++++ Available records ++++

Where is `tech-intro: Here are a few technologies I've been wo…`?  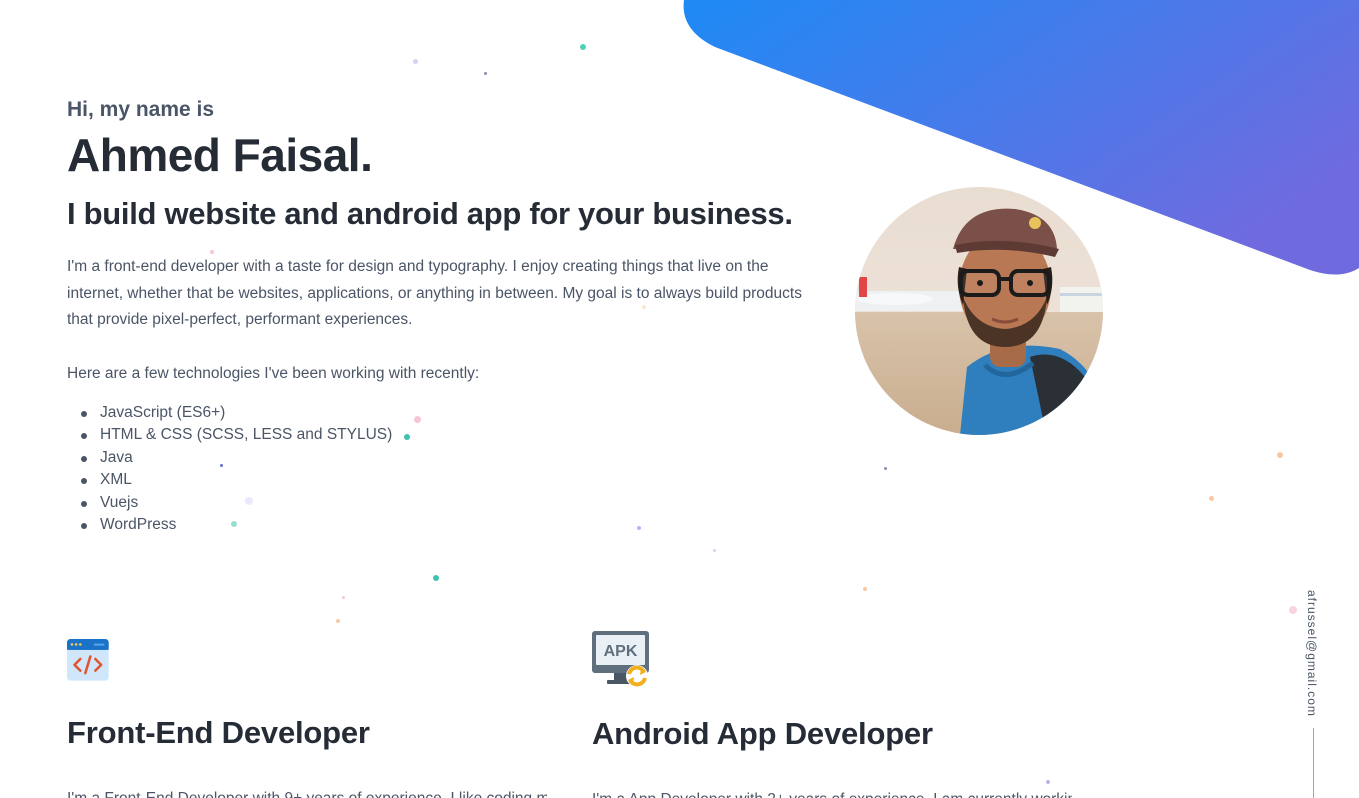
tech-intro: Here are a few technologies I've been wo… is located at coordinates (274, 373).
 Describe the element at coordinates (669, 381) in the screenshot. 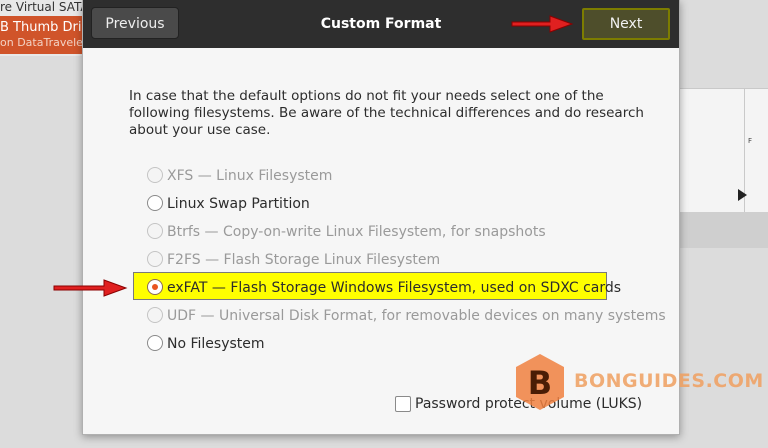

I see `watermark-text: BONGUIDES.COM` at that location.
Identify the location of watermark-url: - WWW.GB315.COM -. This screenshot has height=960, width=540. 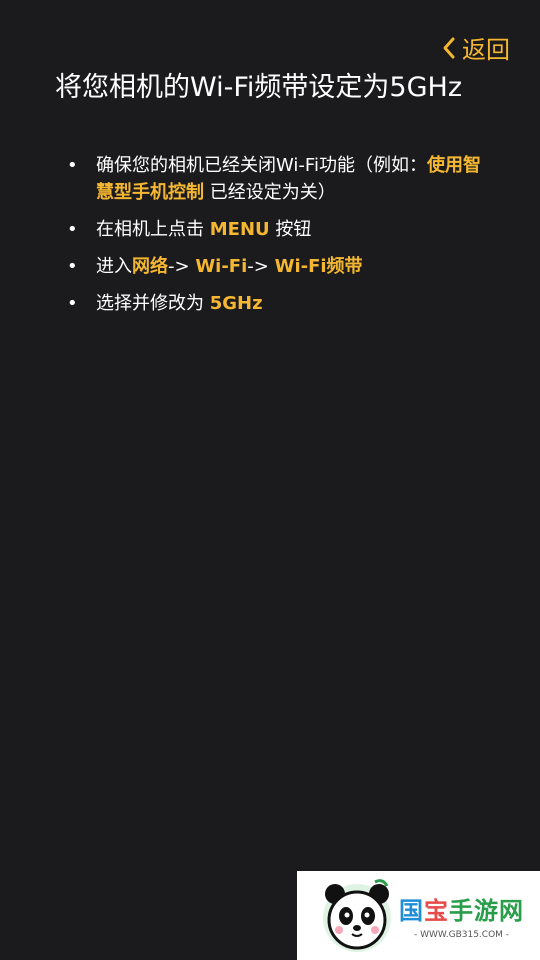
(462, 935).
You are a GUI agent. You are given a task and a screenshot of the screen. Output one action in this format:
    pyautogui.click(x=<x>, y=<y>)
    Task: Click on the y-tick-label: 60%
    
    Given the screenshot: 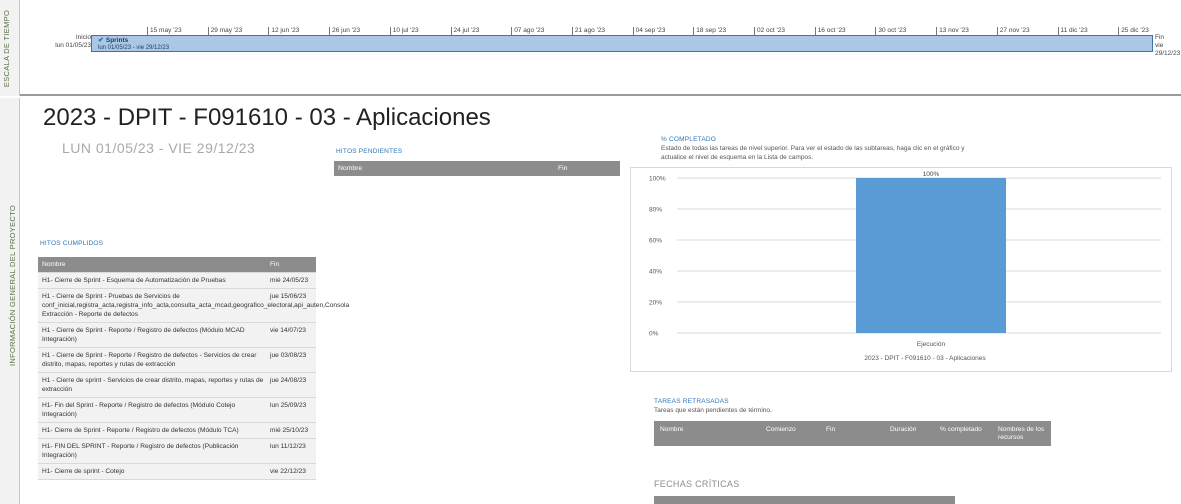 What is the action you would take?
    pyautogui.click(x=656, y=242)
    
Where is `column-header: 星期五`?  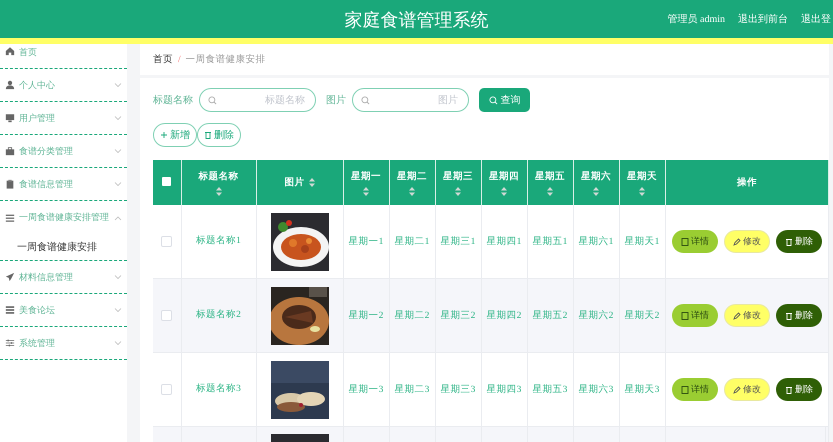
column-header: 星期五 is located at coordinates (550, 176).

++++
++++ Available records ++++

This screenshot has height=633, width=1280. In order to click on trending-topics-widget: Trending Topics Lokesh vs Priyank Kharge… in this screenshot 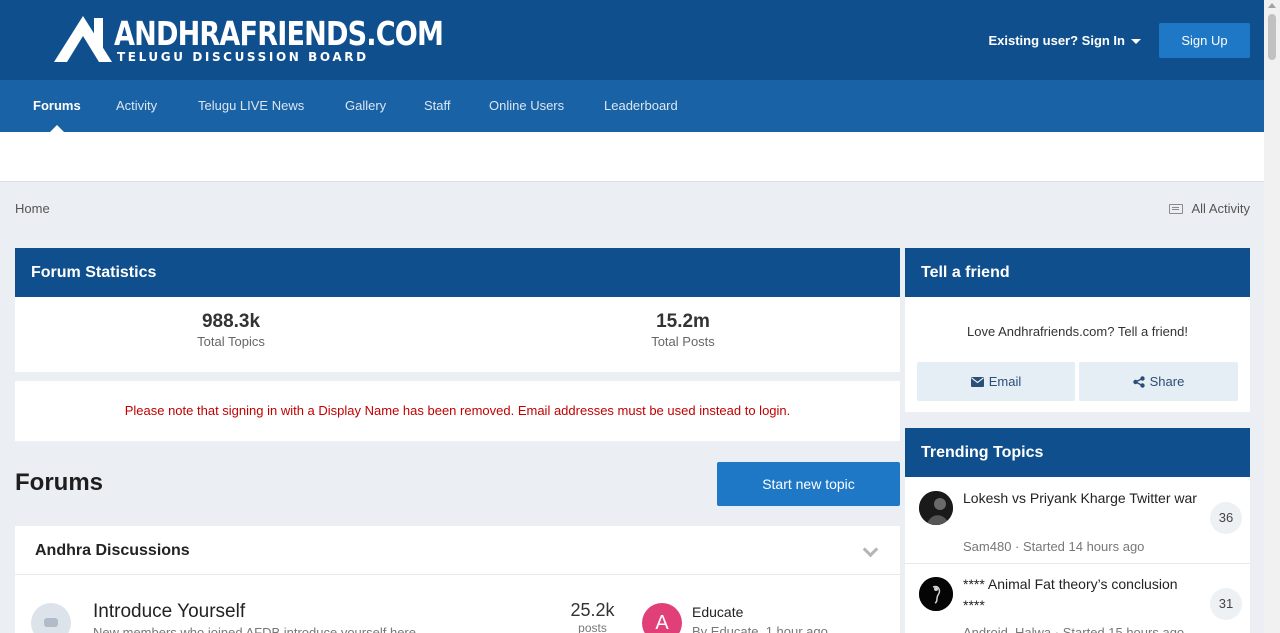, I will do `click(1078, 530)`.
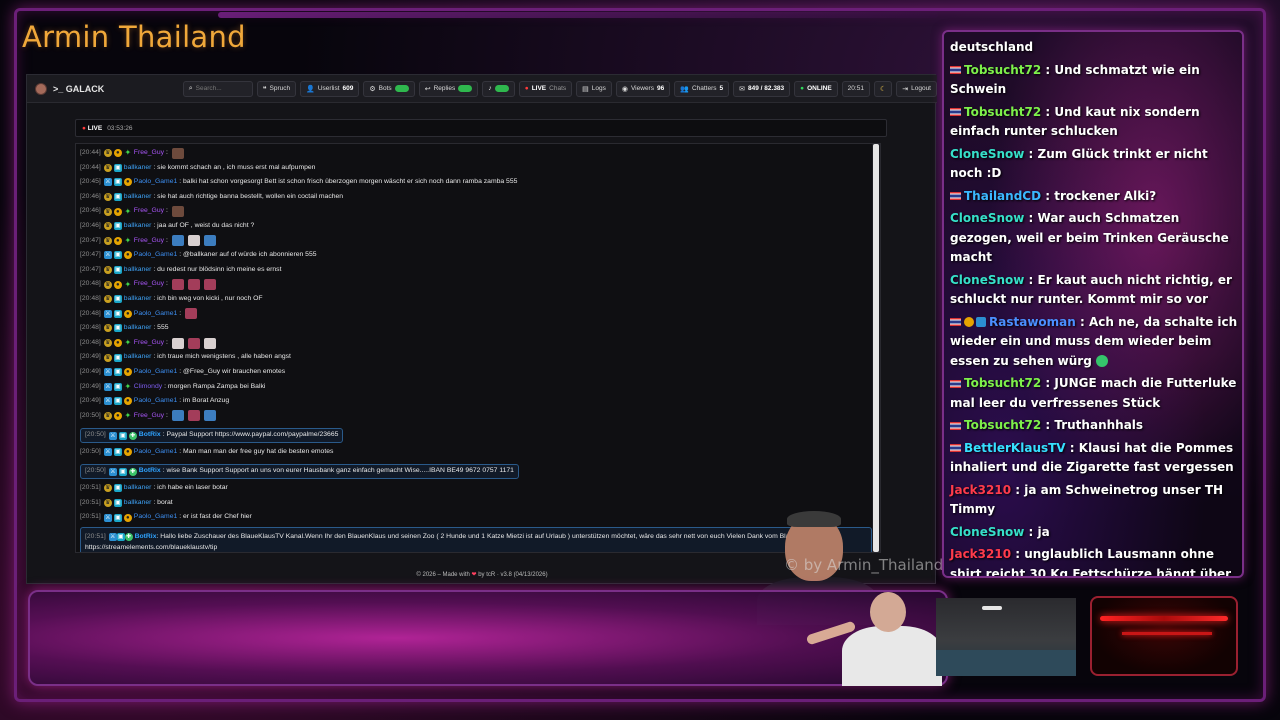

++++

### Required work
Switch "screenshot" to "image" in the entries from the line with "Describe the element" to the line with "(462, 935).", leaving everything else as it is. Give back only those lines, and leave out the pictures.

### Answer to the exercise
 Describe the element at coordinates (669, 381) in the image. 

I see `watermark-text: BONGUIDES.COM` at that location.
Identify the location of watermark-url: - WWW.GB315.COM -. This image has height=960, width=540. 
(462, 935).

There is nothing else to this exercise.